Content starts
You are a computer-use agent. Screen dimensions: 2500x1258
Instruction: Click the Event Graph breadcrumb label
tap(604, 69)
Content ends
Content starts
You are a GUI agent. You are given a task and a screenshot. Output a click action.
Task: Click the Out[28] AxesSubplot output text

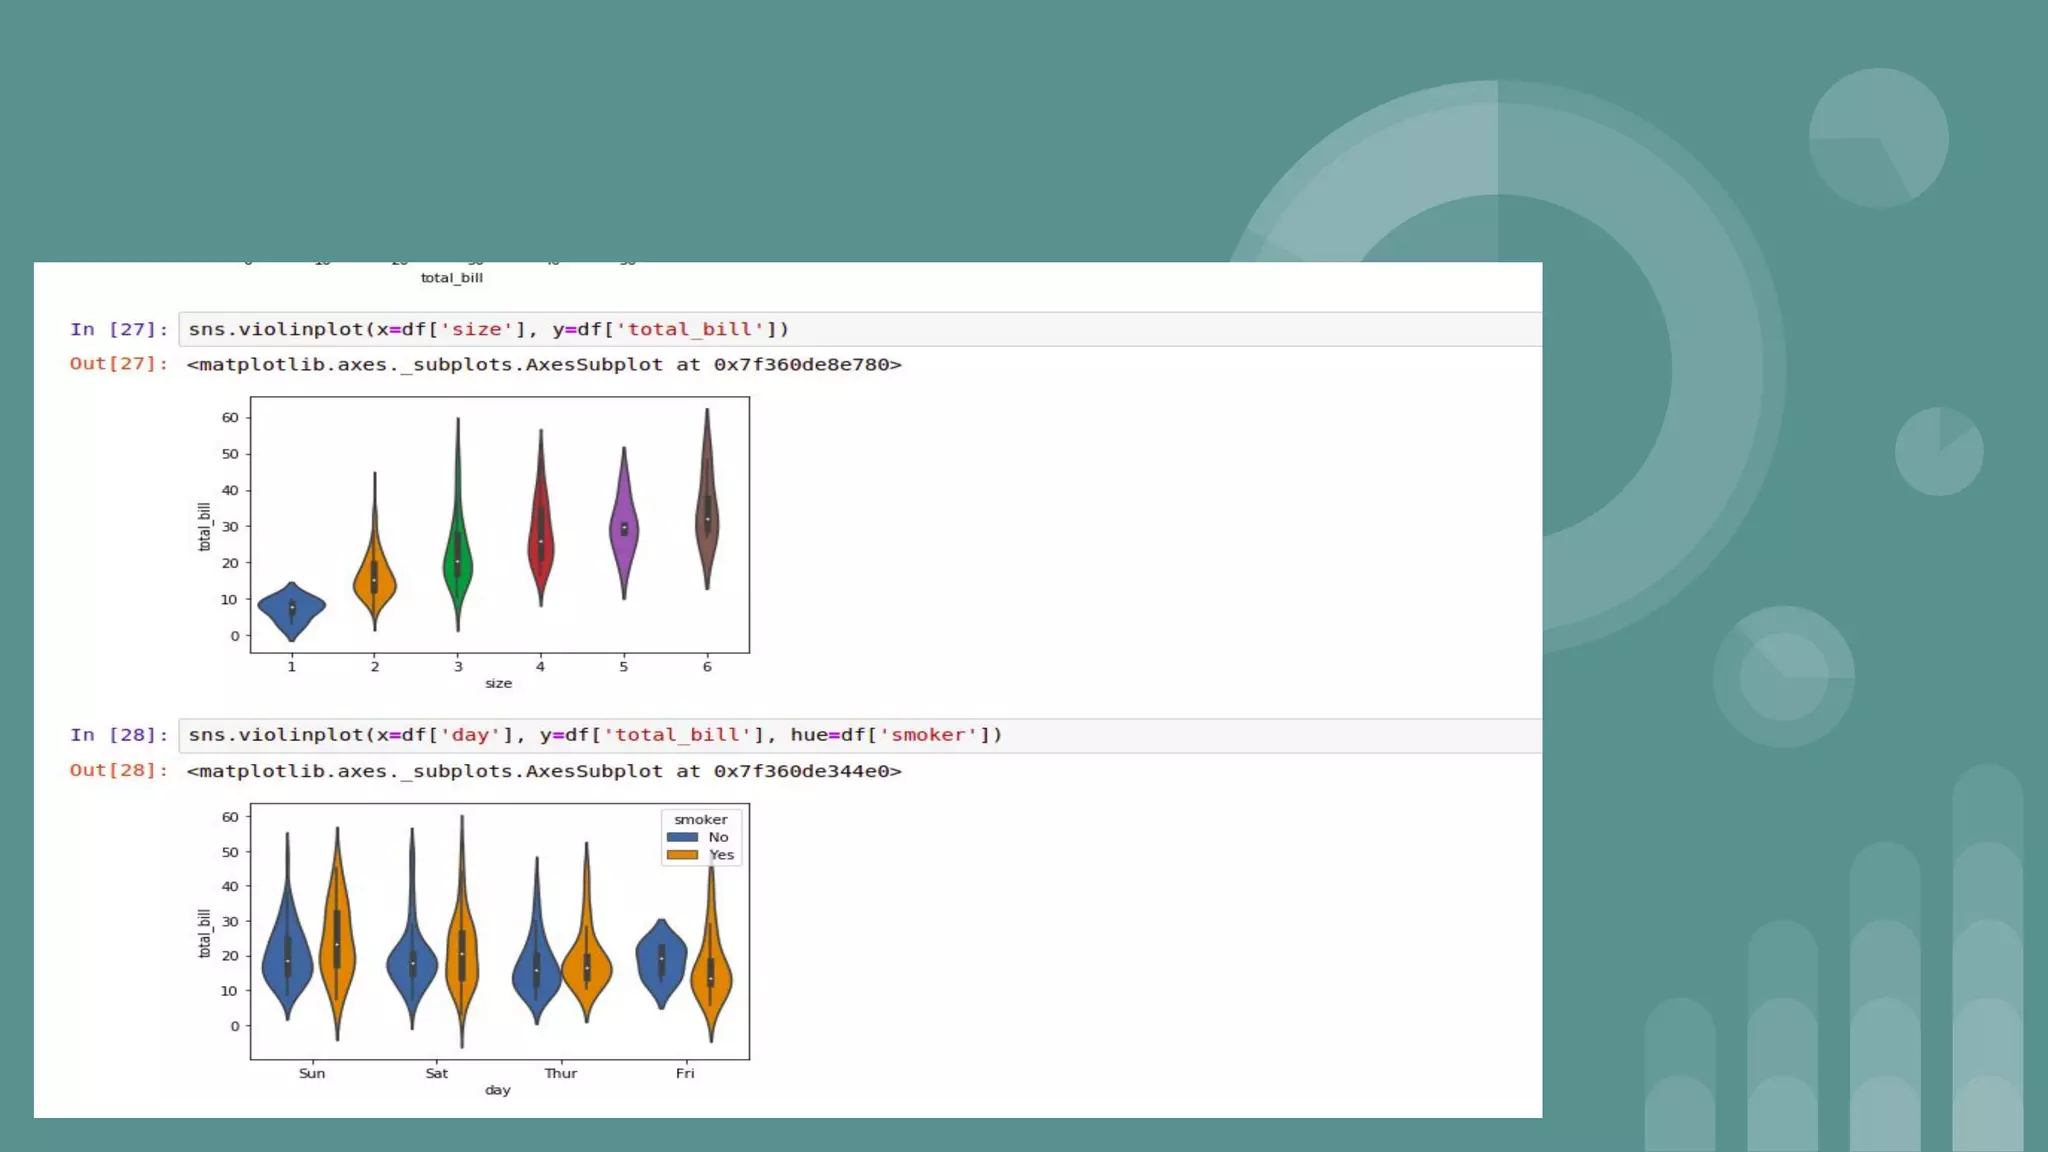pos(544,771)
Content ends
» What is expected
How many lines in this material contain the string "agent"? Only the number is wanted.

» Reply to the exercise
2